Lacking van Nistelrooy, set to be reunited with Beckham at the Bernabeu if a transfer to Real Madrid proceeds, there would be a need for attacking reinforcements too.
And the shortlist seems star-studded: supposed targets include Fernando Torres, Patrick Vieira, Gennaro Gattuso, Andrea Pirlo, Javier Mascherano, Mahammadou Diarra, Marcos Senna and Michael Carrick. The first newcomer, however, seems rather more underwhelming: Tomasz Kuszczak, set to become Edwin van der Sar's new understudy.
The alternatives to Rooney are more problematic. Unless Torres arrives, Louis Saha's mobility and unselfishness will earn him the role of the most advanced attacker. But the options only range from the untried (Giuseppe Rossi) to the unfit (Alan Smith); the latter is a category that usually includes Ole Gunnar Solskjaer, more icon than player in recent seasons.
Replicating Chelsea's awesome strength in depth - with Andriy Shevchenko added to Didier Drogba and Hernan Crespo in attack and a midfield replenished by Michael Ballack and Salomon Kalou - is impossible. But overcoming the disruption to the midfield and attack by acquiring three enviable recruits to finally wrest United out of transition might not be.

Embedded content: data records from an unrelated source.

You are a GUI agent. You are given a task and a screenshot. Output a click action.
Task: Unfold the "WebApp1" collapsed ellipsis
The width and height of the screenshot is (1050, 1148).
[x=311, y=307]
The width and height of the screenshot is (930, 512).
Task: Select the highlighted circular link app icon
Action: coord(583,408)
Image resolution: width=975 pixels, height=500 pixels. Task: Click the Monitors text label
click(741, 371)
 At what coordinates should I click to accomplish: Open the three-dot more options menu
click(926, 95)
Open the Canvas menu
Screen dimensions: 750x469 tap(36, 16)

Carrick, pursued for much of the summer, offers excellence in distribution and acute positional sense, but not the capacity to dominate. Vieira, if his renaissance at the World Cup provides an accurate guide, has the drive, while Juventus' relegation may be the stroke of fortune Ferguson requires. Milan, spared Serie B, may still be able to discourage the Scot, a long-term admirer of Gattuso.

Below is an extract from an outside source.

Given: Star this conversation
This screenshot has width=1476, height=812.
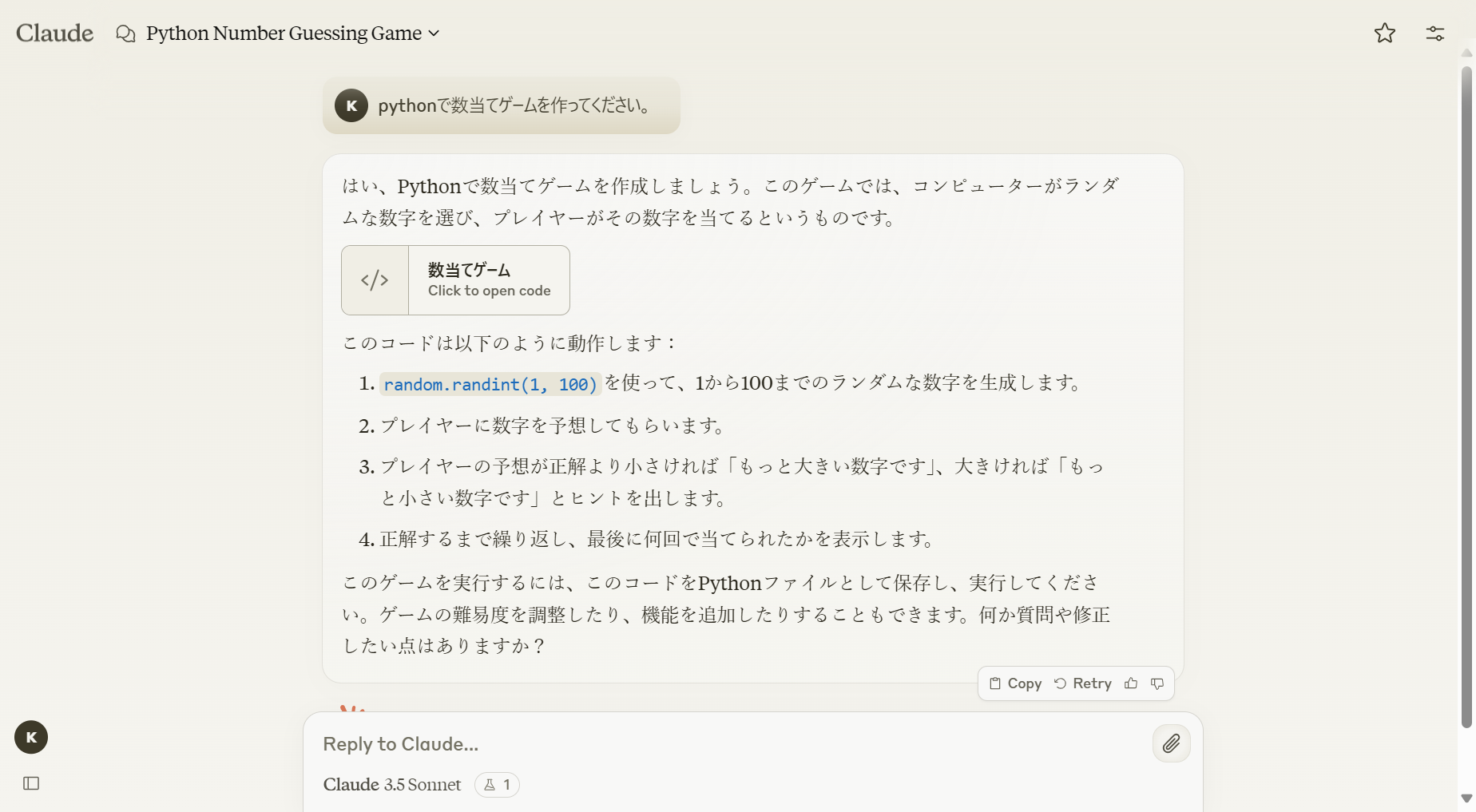Looking at the screenshot, I should [1384, 33].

Wherever his attention falls, time is at a premium. United, minus many of their foremost players, are already in South Africa in pre-season. That imports' acclimatisation to the English game and British buys' burgeoning understanding with new team-mates matters is proved by recent seasons.
United, often riddled by injuries and struggling to accommodate newcomers, have been lacklustre off the blocks, while Chelsea have wasted little time in stamping their authority on the Premiership.
Giggs warned this week that another slow start could result in a fourth successive season without a title. The best antidote to the recent past - or to the potential loss of Ronaldo - is venture into the transfer market and recruit the calibre and quantity of players that United require.
Because, if history repeats itself at Old Trafford, a summer of discontent could be followed by a winter of discontent. And that, assuredly, is worse.